Word and element locating data:
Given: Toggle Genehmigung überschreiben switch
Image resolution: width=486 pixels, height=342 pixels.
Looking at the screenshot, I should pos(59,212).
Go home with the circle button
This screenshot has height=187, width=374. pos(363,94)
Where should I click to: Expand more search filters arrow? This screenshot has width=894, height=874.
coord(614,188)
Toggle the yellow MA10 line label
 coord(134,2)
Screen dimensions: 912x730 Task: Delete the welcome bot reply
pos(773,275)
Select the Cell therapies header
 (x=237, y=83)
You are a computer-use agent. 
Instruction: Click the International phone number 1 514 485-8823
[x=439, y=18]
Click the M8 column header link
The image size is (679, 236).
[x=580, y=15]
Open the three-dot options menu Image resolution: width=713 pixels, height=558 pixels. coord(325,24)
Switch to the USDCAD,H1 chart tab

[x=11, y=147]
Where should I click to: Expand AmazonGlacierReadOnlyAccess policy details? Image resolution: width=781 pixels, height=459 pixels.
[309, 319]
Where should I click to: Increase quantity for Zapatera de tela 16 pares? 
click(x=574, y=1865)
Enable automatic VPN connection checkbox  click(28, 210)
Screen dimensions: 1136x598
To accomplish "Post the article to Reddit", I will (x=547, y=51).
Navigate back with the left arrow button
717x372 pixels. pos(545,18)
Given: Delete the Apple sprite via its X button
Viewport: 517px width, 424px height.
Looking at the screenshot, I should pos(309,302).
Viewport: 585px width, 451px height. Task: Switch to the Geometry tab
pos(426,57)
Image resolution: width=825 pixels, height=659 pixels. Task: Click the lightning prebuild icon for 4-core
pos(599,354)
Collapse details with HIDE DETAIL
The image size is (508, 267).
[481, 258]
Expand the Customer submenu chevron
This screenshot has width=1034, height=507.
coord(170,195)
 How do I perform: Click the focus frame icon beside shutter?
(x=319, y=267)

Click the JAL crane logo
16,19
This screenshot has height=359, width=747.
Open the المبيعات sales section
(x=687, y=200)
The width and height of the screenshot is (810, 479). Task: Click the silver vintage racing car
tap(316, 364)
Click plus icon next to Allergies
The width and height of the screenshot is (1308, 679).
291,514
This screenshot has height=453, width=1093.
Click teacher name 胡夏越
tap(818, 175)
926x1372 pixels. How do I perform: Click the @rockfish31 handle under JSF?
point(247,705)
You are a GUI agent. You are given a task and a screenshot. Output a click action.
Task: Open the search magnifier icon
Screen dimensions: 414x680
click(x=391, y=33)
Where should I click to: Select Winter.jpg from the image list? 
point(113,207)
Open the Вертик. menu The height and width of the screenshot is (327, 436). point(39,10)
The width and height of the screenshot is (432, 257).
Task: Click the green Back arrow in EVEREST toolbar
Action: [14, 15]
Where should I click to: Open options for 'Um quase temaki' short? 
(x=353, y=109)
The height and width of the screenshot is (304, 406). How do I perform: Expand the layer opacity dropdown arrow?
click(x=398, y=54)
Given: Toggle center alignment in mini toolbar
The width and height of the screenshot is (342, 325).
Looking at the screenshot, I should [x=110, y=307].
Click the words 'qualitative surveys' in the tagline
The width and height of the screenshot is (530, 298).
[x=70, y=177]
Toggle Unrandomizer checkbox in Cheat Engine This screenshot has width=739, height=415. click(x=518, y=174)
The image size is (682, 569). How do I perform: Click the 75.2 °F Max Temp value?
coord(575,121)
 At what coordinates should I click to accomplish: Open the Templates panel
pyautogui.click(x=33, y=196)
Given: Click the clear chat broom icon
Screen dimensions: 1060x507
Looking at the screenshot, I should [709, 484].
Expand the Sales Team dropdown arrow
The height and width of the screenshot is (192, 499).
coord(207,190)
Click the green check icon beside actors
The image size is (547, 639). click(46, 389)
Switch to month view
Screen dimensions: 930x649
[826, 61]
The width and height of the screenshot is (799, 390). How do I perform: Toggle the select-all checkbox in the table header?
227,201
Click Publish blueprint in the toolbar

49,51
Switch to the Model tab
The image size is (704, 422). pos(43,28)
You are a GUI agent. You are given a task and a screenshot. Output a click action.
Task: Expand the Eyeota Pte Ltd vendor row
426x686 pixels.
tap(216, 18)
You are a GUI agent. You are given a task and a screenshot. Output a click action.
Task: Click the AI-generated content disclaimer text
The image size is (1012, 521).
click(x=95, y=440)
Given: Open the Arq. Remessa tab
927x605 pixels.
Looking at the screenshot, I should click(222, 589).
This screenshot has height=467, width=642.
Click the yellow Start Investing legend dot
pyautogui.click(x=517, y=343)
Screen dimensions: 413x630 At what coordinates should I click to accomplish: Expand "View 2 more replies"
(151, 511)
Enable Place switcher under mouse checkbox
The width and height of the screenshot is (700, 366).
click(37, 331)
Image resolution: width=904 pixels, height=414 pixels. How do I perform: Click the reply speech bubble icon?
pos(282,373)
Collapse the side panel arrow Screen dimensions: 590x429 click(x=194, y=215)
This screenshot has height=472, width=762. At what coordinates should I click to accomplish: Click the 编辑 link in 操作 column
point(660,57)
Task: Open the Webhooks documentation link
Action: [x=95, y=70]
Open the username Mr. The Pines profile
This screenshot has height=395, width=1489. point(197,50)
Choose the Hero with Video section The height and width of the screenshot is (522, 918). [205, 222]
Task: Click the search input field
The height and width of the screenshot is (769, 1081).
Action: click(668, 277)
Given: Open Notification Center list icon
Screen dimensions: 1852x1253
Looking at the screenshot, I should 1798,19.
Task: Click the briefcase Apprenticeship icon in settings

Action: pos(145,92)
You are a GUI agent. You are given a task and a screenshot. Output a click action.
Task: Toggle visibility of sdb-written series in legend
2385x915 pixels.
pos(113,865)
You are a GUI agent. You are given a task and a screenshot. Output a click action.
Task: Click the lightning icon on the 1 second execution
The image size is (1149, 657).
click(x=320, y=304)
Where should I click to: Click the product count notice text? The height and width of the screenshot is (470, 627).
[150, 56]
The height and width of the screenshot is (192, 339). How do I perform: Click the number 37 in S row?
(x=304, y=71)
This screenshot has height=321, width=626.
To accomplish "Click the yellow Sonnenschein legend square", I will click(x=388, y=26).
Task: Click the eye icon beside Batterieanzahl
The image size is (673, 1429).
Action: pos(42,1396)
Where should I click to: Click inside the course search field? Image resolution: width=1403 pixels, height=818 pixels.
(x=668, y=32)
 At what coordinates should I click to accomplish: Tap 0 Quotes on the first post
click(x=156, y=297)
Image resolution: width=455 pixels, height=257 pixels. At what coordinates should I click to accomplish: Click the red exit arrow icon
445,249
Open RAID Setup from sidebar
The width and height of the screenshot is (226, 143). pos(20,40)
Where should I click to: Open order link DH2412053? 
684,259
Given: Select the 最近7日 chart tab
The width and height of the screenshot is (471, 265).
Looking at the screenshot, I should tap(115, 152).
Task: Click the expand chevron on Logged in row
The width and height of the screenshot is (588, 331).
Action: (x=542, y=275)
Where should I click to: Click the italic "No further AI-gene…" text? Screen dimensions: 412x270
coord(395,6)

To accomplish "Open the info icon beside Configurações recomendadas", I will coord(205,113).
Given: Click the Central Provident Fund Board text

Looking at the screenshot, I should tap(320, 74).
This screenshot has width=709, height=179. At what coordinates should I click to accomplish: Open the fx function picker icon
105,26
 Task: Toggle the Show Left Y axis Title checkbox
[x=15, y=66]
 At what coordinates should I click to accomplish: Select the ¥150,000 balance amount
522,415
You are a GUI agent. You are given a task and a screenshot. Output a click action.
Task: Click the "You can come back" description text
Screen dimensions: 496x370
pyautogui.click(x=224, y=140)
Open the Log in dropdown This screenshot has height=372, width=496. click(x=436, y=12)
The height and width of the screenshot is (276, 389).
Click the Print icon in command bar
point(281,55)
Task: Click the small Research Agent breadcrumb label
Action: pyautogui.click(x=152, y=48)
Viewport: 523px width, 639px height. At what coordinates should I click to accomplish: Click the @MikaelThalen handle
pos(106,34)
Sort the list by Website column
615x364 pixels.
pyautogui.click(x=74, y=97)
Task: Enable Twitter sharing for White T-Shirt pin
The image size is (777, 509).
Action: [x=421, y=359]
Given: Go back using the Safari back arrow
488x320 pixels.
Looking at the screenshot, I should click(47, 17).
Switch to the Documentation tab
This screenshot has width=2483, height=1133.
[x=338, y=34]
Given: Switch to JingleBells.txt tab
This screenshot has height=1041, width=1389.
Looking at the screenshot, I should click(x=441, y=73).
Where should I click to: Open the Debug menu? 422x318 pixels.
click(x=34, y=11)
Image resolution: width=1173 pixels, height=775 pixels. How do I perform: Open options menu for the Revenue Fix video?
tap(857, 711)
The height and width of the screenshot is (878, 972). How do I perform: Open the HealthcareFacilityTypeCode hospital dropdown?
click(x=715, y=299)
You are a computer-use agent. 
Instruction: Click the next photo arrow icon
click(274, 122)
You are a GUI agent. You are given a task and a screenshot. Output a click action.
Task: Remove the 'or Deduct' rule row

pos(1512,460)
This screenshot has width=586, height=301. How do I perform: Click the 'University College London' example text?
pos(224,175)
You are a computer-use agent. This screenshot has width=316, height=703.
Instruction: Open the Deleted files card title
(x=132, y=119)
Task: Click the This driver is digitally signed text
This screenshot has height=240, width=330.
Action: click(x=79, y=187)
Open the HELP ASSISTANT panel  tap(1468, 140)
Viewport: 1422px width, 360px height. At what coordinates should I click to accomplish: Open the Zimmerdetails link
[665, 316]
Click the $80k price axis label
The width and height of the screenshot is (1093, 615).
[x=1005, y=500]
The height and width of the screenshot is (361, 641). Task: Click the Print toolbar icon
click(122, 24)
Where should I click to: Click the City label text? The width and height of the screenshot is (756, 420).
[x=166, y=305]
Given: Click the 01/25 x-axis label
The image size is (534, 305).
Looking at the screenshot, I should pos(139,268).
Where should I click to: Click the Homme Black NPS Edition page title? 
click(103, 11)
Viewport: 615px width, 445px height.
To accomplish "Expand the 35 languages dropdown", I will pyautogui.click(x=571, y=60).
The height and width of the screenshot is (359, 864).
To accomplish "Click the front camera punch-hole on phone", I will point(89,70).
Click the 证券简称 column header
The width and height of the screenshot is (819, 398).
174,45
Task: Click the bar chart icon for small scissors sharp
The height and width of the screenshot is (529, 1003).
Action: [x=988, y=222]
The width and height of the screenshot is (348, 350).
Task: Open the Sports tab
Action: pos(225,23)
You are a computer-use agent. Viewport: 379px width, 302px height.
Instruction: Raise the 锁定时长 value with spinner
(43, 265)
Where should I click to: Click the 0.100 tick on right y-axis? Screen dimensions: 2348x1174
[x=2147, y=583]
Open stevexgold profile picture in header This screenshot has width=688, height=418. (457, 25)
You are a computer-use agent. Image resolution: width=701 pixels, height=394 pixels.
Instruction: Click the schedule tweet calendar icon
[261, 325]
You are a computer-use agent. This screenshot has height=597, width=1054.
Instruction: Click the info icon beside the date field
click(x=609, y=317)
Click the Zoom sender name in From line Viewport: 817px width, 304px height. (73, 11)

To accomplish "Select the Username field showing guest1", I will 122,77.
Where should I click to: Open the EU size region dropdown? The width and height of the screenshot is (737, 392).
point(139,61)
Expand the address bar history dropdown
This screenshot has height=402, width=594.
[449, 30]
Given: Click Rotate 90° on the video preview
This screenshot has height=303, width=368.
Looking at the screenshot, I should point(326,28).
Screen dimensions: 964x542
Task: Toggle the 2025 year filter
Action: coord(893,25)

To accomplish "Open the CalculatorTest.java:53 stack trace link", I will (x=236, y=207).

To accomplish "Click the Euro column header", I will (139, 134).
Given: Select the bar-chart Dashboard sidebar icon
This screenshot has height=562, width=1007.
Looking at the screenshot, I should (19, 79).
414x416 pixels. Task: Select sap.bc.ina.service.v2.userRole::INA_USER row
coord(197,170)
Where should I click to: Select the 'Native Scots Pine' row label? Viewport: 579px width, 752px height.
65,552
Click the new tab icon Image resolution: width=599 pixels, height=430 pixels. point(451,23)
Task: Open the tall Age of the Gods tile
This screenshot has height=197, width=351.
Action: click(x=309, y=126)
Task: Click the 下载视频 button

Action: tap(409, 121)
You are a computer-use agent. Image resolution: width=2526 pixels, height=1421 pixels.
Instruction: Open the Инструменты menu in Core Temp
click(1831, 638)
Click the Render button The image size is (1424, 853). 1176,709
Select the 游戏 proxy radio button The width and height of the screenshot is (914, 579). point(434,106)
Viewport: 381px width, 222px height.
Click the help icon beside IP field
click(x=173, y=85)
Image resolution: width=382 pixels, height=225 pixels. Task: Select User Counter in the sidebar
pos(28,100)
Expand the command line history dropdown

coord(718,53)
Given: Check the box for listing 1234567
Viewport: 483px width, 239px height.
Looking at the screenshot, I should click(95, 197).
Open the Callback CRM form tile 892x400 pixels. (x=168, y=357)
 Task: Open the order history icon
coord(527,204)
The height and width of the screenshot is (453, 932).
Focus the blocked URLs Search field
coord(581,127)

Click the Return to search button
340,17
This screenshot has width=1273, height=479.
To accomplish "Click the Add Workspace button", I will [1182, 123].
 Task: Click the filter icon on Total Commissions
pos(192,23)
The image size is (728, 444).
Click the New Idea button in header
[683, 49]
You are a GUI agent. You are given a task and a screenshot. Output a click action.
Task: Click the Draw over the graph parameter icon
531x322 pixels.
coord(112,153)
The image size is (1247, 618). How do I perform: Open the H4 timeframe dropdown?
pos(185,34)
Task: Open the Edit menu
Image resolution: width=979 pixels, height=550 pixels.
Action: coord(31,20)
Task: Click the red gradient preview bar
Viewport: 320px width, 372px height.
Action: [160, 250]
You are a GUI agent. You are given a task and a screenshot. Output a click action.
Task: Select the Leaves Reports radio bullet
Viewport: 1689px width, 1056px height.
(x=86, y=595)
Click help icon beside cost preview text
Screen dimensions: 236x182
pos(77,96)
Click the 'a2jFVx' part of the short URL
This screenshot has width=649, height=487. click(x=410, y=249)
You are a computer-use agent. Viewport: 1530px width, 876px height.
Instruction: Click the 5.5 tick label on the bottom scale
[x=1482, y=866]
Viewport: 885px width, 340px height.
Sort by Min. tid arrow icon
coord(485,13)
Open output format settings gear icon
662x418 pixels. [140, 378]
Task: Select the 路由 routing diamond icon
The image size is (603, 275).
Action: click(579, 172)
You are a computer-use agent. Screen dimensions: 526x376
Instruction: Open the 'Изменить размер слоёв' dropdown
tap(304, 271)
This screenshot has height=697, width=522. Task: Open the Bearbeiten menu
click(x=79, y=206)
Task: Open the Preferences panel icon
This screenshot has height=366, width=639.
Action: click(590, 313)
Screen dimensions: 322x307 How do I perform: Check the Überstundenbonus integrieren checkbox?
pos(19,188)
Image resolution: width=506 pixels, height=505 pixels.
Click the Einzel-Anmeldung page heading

• **To be done**:
Count how many lines of the entries above contain the string "under", matching case exactly. Reply with the number alone.

• **Result for this task**:
2